Make My Horror Movie »


People (like me) have been banging on for years about how the internet presents new distribution opportunities for film and TV and it was clear at TIFF this year that things are finally starting to happen.  

Companies like Magnolia in New York (the distributor for our film) are pioneering new digital only, or predominantly digital release strategies.  Magnolia is credited with developing the premium VOD (video on demand) model into a serious new release distribution strategy.  Traditionally VOD has been used at about the 3rd stage of a release strategy (after theatrical and DVD and before pay TV).  Premium VOD is a pricier form of VOD (in the US you pay $10 as opposed to around $4 for standard VOD) that is used as the first stage of release.  This may be in lieu of a theatrical release, at the same time as theatrical, or even before.  

There was a lot of talk at TIFF about Bacholerette, a film with a very modest budget, that elected to go with premium VOD as the first platform of its release strategy.  As well as taking $500,000 in 3 days, it reached no.1 on iTunes, all of which served as great promotion for its theatrical release.

So non-traditional release strategies utilising digital media are all of a sudden starting to be taken very seriously by sales agents and distributors, and a number of serious players in that space are starting to appear.  The traditional model is being turned inside out in an increasing number of cases, and release strategies with no theatrical release (which can incorporate “four walling” where the distributor rents cinema space themselves - usually where theatrical play is required for festival compliance), or “day and date” releases (where all platforms are hit at the same time) are becoming more common.


Johnnie Goes to Hollywood

Hold on to your hats.  Last time John Key met with studio executives he gave them 30 million dollars and a fundamental change in employment law.  What is he going to give away this time?  Immigration protections for NZ film workers is pulling good odds at the moment.  Foreign investment in film production in NZ is a good thing, but do we really want to be sending that shambling idiot to do it for us?  They won’t even be able to understand what he says.  Anyway, he can’t be their favourite person after stuffing up their efforts to get Dotcom on trial in the US.  Hang on.  They got the site shut down.  What do they care that the NZ taxpayer is going to get taken to the cleaners and that the NZ police force and security services are the laughing stock of the world?  Actually, while it can be fun to laugh at the police, Crown Law and other government services over their Maxwell Smart-like handling of the affair, there is of course a very serious side to it.  I think it is illustrative of the government’s disdain of the rule of law and democratic principles in general.  This government has passed more law under urgency (where we lose the usual right of participation in the process) than any other government, including the Hobbit law which removed a fundamental common-law employment right from film workers.  Hilariously, the government now calls this a “clarification” of employment law.  I really hope I never get my rights “clarified” by them.  The apparent lying in court by senior police officers, withholding of information by government officials and apparent ignorance of the law by the government’s lawyers is all symptomatic of the same thing in my opinion.  A casual disregard for the fundamental principles of our democratic system.  A side-lining of principle in favour of what they see as the right result.  Barrack Obama said in his speech to the UN that while he didn’t enjoy people saying nasty things about them, he would always fight for their right to do so.  Can you imagine Gerry Brownlee saying that?


Tim @ TIFF

A week or so ago I got back from an 11 day stint at the Toronto Film Festival.  Over the next couple of weeks I will post some random recollections.  Unfortunately I didn’t take any photos.  As Bill Pullman says in Lost Highway - I prefer to remember things they way I remember them.

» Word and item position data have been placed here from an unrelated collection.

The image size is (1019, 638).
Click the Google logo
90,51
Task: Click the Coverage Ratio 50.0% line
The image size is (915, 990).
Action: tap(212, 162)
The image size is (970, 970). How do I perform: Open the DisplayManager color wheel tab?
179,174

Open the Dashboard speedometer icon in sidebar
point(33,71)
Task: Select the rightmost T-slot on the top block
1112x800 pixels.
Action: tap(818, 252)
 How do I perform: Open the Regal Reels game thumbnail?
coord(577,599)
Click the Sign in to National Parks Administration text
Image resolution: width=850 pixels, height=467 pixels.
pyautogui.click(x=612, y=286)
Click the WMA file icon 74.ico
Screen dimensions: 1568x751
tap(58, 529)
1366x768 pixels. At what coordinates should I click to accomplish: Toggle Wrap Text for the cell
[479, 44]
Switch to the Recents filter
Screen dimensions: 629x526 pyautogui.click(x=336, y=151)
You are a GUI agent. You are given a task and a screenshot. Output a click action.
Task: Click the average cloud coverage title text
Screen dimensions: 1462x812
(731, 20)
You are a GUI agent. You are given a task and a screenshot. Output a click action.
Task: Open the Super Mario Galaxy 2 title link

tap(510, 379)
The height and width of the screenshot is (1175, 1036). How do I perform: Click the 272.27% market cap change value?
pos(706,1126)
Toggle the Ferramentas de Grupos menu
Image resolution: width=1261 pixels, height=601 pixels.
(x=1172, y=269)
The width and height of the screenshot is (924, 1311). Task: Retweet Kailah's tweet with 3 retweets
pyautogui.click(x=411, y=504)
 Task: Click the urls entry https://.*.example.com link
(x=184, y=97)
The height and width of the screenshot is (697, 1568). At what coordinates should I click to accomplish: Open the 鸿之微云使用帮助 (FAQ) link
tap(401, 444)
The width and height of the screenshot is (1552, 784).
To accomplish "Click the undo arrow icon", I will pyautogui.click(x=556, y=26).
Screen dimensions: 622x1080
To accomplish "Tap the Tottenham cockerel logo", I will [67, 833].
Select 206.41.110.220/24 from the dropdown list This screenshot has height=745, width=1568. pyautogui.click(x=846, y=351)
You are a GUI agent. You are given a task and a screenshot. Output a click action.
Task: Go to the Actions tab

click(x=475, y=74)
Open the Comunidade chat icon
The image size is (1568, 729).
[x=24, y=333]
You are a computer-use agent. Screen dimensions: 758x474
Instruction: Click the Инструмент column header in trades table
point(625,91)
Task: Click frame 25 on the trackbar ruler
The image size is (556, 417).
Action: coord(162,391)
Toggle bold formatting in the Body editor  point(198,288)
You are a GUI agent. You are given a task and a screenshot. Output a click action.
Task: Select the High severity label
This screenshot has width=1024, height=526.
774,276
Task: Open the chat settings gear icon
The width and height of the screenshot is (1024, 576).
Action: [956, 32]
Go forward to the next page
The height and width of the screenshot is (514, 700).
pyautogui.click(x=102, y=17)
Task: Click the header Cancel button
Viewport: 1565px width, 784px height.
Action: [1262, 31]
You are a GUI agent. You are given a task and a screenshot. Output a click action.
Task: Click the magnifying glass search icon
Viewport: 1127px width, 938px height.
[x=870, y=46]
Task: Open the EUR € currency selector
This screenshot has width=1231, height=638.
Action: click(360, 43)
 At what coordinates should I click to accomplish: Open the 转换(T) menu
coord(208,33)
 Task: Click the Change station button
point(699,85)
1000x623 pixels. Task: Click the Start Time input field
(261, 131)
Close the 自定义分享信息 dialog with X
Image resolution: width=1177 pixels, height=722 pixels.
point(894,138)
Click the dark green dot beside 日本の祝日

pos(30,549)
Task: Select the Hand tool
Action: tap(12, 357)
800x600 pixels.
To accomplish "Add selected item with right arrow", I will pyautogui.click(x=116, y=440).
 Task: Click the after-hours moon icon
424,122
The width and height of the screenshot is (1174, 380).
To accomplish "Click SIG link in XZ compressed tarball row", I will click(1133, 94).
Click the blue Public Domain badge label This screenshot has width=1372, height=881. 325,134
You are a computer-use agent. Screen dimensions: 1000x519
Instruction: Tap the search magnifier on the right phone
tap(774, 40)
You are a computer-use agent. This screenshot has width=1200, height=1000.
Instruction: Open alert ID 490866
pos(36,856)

I was there with Ant Timpson for the première of his film ABCs of Death.  26 directors, many well known in the horror genre, each making a short film on the subject of death using their allotted letter of the alphabet, and the whole lot bundled up in a feature length anthology.  It premièred at midnight on a Friday to a full house in a huge cinema.  The pre-party started at 7 p.m in a bar; the after party commenced at 3 a.m in a large hotel suite.  9 of the directors were there. As far as I could tell, Spanish director Nacho Vigondo never stopped talking.  He was still in full flight as I left the hotel suite to catch a train to Montreal at 9 the next morning.  Luckily he is an extremely entertaining man. He’s known in film circles for nearly causing serious injury to Eliljah Wood by throwing him on to a pile of broken glass.  Appropriately enough, Lee Hardcastle, the director of T is for Toilet proudly showed me a photo on his phone taken earlier that day of the longest poo I have ever seen.  He was like a proud father.  I got to hang out with Jason Eisener, famed cult director of Hobo With a Shotgun, and a personal favourite. Noshihiro Nishamura best known in horror circles for cult classic Tokyo Gore Police arrived with full entourage and wearing a samurai inspired dragon motif outfit of his own creation.  He seemed like a charming man.  Despite having no English.  His rather perplexing contribution to ABCs had one of my favourite clips in the film - a woman’s breasts bouncing and banging into each other, one with a picture of a plane on it and the other with a picture of the twin towers.